Cycling's premier event, the Tour de France, begins on Saturday. But even before the first stage gets underway in the Dutch city of Rotterdam, scientists claim that the Tour's anti-doping test are flawed and some riders have found new ways of cheating.
According to the BBC, Pierre Bordry, the head of the French Anti-Doping Agency (Agence Française de Lutte contre le Dopage, AFLD) has raised concerns over the reliability of tests scheduled to be carried out by the sport's governing body, the International Cycling Union (UCI), during this year's Tour.
Last year the AFLD and the UCI shared responsibility for testing but, as the BBC reports, there was friction between the two bodies with the French claiming that the UCI had given some top riders preferential treatment and had relied only on screening samples rather than backing them up with customs information and police investigations.

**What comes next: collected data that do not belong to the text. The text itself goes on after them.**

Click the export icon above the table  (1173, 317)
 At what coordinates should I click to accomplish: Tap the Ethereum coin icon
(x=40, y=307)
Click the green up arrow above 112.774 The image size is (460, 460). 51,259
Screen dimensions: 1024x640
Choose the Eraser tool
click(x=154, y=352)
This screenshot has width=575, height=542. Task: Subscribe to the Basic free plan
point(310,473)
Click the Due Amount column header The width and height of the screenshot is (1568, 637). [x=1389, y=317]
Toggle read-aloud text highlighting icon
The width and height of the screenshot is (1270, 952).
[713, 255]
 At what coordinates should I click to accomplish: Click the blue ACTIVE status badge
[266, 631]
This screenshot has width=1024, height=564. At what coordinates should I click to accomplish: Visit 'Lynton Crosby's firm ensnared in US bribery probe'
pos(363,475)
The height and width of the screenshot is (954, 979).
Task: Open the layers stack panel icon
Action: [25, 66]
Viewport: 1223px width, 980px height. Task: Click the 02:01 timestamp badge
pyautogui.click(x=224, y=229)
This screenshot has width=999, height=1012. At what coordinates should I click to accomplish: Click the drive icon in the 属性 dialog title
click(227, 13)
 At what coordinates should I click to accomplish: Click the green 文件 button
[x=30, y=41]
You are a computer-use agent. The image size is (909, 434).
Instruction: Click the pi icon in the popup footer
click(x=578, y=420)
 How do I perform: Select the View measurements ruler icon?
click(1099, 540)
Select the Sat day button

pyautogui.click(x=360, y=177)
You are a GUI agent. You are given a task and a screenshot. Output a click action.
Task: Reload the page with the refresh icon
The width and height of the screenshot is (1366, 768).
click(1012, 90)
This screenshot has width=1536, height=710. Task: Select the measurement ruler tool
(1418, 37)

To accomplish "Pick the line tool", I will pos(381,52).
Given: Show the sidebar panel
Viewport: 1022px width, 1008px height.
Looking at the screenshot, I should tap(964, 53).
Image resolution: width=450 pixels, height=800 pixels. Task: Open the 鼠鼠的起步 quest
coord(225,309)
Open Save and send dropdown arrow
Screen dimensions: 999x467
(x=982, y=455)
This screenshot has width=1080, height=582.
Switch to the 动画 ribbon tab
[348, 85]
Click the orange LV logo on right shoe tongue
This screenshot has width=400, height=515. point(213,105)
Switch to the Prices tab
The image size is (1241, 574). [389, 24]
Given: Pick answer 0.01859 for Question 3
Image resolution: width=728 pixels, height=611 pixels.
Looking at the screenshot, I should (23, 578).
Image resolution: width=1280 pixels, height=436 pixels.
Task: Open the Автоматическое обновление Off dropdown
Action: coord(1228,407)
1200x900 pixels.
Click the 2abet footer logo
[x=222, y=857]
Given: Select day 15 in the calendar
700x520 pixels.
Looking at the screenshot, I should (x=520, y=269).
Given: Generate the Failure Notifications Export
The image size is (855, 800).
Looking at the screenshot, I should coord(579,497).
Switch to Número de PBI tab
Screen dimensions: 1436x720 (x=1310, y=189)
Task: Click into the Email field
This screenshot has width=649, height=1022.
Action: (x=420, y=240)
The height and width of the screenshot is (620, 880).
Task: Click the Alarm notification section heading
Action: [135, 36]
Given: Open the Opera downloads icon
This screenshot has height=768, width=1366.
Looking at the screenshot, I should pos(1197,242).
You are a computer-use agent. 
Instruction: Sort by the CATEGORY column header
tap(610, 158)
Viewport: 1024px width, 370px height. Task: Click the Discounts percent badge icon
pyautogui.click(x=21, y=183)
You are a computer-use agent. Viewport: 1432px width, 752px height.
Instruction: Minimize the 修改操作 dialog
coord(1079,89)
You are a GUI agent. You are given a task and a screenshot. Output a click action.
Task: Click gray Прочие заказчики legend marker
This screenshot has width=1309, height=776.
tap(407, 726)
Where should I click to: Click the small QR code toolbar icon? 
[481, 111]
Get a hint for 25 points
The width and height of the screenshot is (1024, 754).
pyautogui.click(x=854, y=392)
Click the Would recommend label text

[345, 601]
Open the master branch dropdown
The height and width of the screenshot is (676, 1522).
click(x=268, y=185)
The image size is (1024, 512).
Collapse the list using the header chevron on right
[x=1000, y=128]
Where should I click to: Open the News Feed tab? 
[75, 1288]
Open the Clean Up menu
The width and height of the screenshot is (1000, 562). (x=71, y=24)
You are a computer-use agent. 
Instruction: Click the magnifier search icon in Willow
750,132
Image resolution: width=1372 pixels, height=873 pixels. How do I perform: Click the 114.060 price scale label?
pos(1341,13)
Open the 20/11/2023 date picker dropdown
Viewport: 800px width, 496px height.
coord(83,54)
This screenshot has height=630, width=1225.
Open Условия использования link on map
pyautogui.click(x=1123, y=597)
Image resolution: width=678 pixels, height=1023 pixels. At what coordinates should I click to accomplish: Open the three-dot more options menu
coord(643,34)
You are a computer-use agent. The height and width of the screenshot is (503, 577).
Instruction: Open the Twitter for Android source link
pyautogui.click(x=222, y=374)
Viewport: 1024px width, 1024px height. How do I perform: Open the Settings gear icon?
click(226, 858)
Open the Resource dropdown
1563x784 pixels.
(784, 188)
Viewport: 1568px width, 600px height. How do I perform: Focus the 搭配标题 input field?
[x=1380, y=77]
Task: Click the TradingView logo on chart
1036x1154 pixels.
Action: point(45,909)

The UCI will conduct tests alone this year with observers from the World Anti-Doping Agency, Wada, on hand to oversee the screening process.
As far as Bordry is concerned that's proof that Wada also has some doubts about the UCI's ability to keep the Tour drug-free.
"I think if this year there are three people from Wada to control UCI, surely there is a reason for that," he told the BBC.
Bordry is also critical of the new passport introduced by the UCI to establish a "biological profile" of every rider based on blood and urine samples taken throughout the year.
It's supposed to set a norm of levels for each rider but Bordry says cycilsts can easily "cheat the system" by taking small but regular amounts of doping substances.
Bordry is not alone in his concerns ahead of this year's Tour.
Bloomberg News reports that while testing in cycling has become more rigorous, riders have found new ways of cheating.
"Cyclists are transfusing less blood and injecting smaller doses of stamina-building drugs to try to get around more intensive doping tests, according to four scientists who analyse exam results," it says in a report that looks at the general problem of doping in cycling.
“I’m afraid things are as bad as they’ve ever been,” Michael Ashenden, an anti-doping researcher on Australia’s Gold Coast told Bloomberg News.
"What I see is the incidence of riders trying to dope and avoid detection isn’t very different to how it has been throughout history.”
The UCI has defended both its passport and its testing, insisting that it does more than most other governing bodies to try to combat drug-taking.
"We have created the most sophisticated tool that many other international sports organisations would like to introduce," Enrico Carpani, a UCI spokesman told the BBC.
"We are explaining, we are selling the biological passport to other federations so that's proof that this new approach is the most important and the most reliable that sport has today to fight against doping."
This year's Tour de France, the 97th edition of the race, will begin on Saturday with the prologue in the Dutch city of Rotterdam.
The final stage will be on July 25 with riders crossing the line on the Champs Élysées in Paris.